■ Extract
Start

I'm intrigued by your "best shoulders" comment.  Traps are a given but how do these help your shoulders?  Causew frankly other than my front delts, my shoulders suck.


----------



## kyle64 (May 1, 2010)

I started doing rack pulls about 6 weeks ago when m11 suggested them and I am very impressed with this move, I get a massive pump all over from it.


----------



## suprfast (May 2, 2010)

Stewart14 said:


> I'm intrigued by your "best shoulders" comment.  Traps are a given but how do these help your shoulders?  Causew frankly other than my front delts, my shoulders suck.



Hang cleans and Press, my newest favorite workout that kills me by the end.  Built also talked about corner bar presses(im sure i killed what it was called).


----------



## Stewart14 (May 2, 2010)

I'm going to throw this out, see what you guys think.  If you want the benefits of the rack pull for your traps and upper back, but aren't looking to do them to increase your regular deadlift, why do them at all?  Can't you just load up a barbell and do a static hold?

If I set up a rack pull to pull from just above my knee, for example, that would be something like a 4 to maybe 6 inch range of motion for me, and if I am not mistaken, you still want to do the movement as you would a regular deadlift, so you would initiate with your legs/hips anyway, so your traps would just be going along for the ride since you're really not pulling with your arms.

so why not just hold a loaded barbell for the same amount of time?  It would be easier on the low back in case you are doing other movements (like in my case a stiff leg deadlift), and you still get the isometric benefits to your traps and upper back.

why or why not?


----------



## DaBeast25 (May 2, 2010)

sassy69 said:


> I like to do them when I need to feel better about myself .. I can pull a plate and a half more than I can DL.  Ego lift.


 
Yes... big time Ego Lift, lol.  Feels good to pull a heavy ass bar even if it is a partial motion.  I was pretty close to 500(485lb I think?), I've literally only done them a hand full of times though and I'm 6'2 so a rack pull from below my knees is like a straight deadlift for you vertically challenged lifters.


----------



## Doublebase (May 2, 2010)

DaBeast25 said:


> Yes... big time Ego Lift, lol.  Feels good to pull a heavy ass bar even if it is a partial motion.  I was pretty close to 500(485lb I think?), I've literally only done them a hand full of times though and I'm 6'2 so a rack pull from below my knees is like a straight deadlift for you vertically challenged lifters.



Wow you're so strong.


----------

End

■ Data records
Start

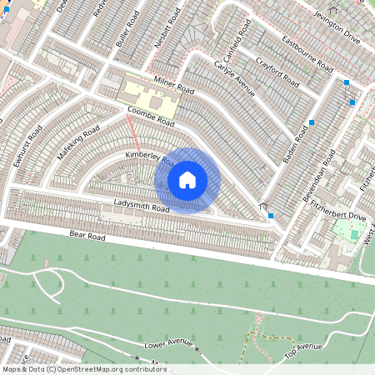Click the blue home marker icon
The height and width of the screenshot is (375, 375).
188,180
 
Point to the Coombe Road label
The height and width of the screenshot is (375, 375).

End
Start

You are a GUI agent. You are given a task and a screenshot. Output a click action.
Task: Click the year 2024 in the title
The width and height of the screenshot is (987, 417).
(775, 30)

End
Start

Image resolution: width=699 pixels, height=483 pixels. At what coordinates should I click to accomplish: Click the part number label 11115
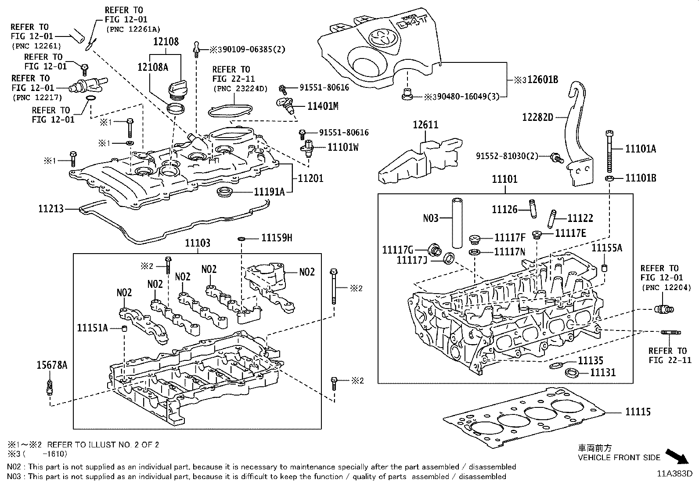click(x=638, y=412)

End

■ Requirements
1. Would you quote the stretch of the rack pull thread from "Hang cleans and" through "Stewart14 (May 2, 2010)"?
2. Which lines of the records contain the string "screenshot"? Show each of them in full. Case counts.
The records bear no relation to the rack pull thread.

■ Task results
1.
Hang cleans and Press, my newest favorite workout that kills me by the end.  Built also talked about corner bar presses(im sure i killed what it was called).


----------



## Stewart14 (May 2, 2010)

2.
The height and width of the screenshot is (375, 375).
The height and width of the screenshot is (375, 375).
You are a GUI agent. You are given a task and a screenshot. Output a click action.
The width and height of the screenshot is (987, 417).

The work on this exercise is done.